Bonne nouvelle, début mai 2023, l’inflation a ralenti, par la composante énergie, de 10,6 % fin octobre à 6,9 % pour la zone euro et de 7,1 % à 6,7 % pour la France.
Les boucliers tarifaires, une sacrée défense
Mis en place depuis 2021, ils ont pu amortir temporairement le choc énergétique sans pour autant le faire disparaître. « Les mesures budgétaires pourraient à moyen terme entretenir l’inflation dans un contexte de décrue des prix de l’énergie. Il faut savoir que le pouvoir d’achat des Français a été préservé « en moyenne » en 2022, - 0,1 %. Et il devrait rester stable cette année », souligne Christine Bardinet, directrice régionale Occitanie de la Banque de France.
73 % des Français ont confiance en l’euro
Les hausses du taux d’intérêts sont particulièrement pertinentes pour maîtriser l’inflation sous-jacente qui présente un risque de persistance. « Aujourd’hui, le crédit est logiquement moins accommodant, mais l’accès y reste plus large en France qu’ailleurs en Europe. » Le taux directeur de la Banque Centrale Européenne était de – 0,5 % en juin 2022. En avril 2023 il a atteint 3 %.
La hausse des prix a été de + 5,9 % en France sur l’année 2022, un niveau inférieur au reste de la zone euro (+8,4%). Expliqué précédemment, phénomène mondiale tiré au départ par les prix de l’énergie, l’inflation s’est diffusée à l’ensemble de l’économie nationale. Dès lors, la lutte contre l’inflation, pour la ramener au niveau de 2 % est le premier objectif du mandat de la banque de France.
Ainsi, la politique monétaire s’est normalisée avec le retrait progressif des mesures de soutien dites non conventionnelles, comme l’arrêt des achats nets effectués dans le cadre des programmes d’achats d’actifs (PEPP et APP), ou un recalibrage des opérations de refinancement à plus long terme (TLTRO).
Malgré la normalisation monétaire, l’activité a bien résisté en 2022, avec une croissance du PIB de + 2,6 % en 2022. Après avoir été exceptionnellement favorables depuis 2015, les conditions de financement de l’économie se sont rapprochées de leurs moyennes historiques : le taux d’intérêt moyen des nouveaux crédits à l’habitat des ménages a atteint + 2,05 % en décembre 2022.
☆ ☆ ☆
Recopiez le passage du texte sur l'inflation qui commence par « Bonne nouvelle, début » et se poursuit jusqu'à « Occitanie de la Banque de France. ». Les données n'ont aucune utilité ici.

→ **Extrait de données**:
☆ ☆ ☆
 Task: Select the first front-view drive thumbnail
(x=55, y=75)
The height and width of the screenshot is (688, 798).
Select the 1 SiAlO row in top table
☆ ☆ ☆
→ **Réponse**:
Bonne nouvelle, début mai 2023, l’inflation a ralenti, par la composante énergie, de 10,6 % fin octobre à 6,9 % pour la zone euro et de 7,1 % à 6,7 % pour la France.
Les boucliers tarifaires, une sacrée défense
Mis en place depuis 2021, ils ont pu amortir temporairement le choc énergétique sans pour autant le faire disparaître. « Les mesures budgétaires pourraient à moyen terme entretenir l’inflation dans un contexte de décrue des prix de l’énergie. Il faut savoir que le pouvoir d’achat des Français a été préservé « en moyenne » en 2022, - 0,1 %. Et il devrait rester stable cette année », souligne Christine Bardinet, directrice régionale Occitanie de la Banque de France.